Extended Data Figure 2 Pluritest scores in the two culture conditions.
a–c, Comparison of PluriTest novelty score versus pluripotency score for the 711 lines generated. Lines grown on feeder-free conditions (E8 medium) scored systematically lower than feeder-dependent lines (P = 1.62 × 10−43; _t_-test, for pluripotency score). We note that, while we cannot rule out that feeder-free lines are less pluripotent, feeder-free conditions are not well represented in the PluriTest training dataset, which may explain this result (of the 204 ES cell/iPS cell lines in the PluriTest paper that have medium metadata available, none were cultured in E8 and only 37 were cultured in a variety of other feeder-free formulations such as MTSER). d, Despite lower pluripotency scores, lines grown on feeder-free conditions have higher fractions of cells expressing canonical protein markers of pluripotency.

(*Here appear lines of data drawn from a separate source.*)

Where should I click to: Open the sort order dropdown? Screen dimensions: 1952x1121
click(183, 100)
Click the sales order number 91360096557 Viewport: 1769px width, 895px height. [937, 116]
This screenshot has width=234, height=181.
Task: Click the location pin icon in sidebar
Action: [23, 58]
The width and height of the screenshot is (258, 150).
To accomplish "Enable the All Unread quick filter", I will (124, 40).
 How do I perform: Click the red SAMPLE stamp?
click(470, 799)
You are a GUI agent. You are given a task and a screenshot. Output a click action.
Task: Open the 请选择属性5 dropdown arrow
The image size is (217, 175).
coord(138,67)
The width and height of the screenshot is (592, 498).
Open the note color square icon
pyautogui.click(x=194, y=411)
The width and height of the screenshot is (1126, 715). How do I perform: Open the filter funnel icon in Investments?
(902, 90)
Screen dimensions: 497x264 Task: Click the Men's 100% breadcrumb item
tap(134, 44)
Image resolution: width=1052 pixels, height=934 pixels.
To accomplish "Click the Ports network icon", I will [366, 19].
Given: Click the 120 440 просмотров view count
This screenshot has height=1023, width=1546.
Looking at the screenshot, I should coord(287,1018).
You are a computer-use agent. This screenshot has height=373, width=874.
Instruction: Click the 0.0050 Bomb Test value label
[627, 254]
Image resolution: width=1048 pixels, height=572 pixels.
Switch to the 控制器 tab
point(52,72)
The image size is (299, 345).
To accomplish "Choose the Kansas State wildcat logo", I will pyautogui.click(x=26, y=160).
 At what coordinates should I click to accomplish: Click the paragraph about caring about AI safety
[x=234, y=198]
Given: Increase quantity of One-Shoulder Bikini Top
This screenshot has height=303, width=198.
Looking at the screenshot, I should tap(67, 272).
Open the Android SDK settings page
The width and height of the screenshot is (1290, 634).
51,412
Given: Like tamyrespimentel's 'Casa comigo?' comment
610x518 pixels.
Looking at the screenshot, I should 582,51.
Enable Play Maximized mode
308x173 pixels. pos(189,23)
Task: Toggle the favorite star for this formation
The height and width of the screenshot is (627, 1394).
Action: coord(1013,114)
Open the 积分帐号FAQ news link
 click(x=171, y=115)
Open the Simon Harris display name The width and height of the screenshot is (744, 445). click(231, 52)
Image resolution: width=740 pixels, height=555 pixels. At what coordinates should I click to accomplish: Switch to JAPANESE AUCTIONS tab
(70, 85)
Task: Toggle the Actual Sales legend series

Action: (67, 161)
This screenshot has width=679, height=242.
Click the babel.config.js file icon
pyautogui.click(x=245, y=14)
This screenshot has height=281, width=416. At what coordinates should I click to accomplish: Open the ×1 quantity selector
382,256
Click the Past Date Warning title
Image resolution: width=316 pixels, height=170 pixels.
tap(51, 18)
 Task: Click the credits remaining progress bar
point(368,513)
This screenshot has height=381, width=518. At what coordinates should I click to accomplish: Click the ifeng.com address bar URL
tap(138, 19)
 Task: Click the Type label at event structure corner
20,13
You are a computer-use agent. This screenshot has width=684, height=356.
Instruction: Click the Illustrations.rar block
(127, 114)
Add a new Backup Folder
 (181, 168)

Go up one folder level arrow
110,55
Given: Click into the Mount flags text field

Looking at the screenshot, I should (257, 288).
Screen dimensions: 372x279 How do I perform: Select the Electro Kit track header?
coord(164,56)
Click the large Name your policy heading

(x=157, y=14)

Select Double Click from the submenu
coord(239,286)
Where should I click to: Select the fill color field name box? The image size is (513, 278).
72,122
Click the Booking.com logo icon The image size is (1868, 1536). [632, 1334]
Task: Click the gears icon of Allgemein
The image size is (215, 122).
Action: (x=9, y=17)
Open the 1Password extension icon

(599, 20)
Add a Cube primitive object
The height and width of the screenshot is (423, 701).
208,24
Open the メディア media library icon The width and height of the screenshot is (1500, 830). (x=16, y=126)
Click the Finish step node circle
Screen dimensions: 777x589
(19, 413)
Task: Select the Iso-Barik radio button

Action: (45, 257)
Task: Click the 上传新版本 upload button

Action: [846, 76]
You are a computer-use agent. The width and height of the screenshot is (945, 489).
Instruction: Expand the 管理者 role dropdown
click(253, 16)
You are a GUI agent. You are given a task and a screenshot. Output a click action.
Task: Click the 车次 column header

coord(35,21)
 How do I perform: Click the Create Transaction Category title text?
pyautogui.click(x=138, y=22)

Extended Data Figure 3 Extended CNA analysis.
Relationship between the number of CNAs, using three CNA minimum length thresholds for calling CNAs: 200 kb, 500 kb and 1,000 kb and other experimental factors. Values on the x axis have been ‘jittered’ (that is, small random ‘noise’ has been added to the true values) to enhance the visualization. Data points underlying the box plots are shown as semi-transparent blue dots. a, Number of CNAs per line versus passage number. P values are shown from a generalized linear mixed model (Poisson regression) with donor random effect. b, Box plot of the number of autosomal CNAs per line versus growth medium. P values are for a Poisson regression for culture condition. c, d, Number of autosomal CNAs per line versus PluriTest pluripotency and novelty scores. P values are for a linear mixed model of the number of autosomal CNAs per line with a random effect for donor. e, f, Number of CNA counts per donor versus gender and donor age. CNA counts refer to the total number of unique CNAs across all lines derived from the same donor. CNAs that are shared between lines of the same donor (overlap by at least one base) are counted only once. P values are shown for a Poisson regression for either gender or age.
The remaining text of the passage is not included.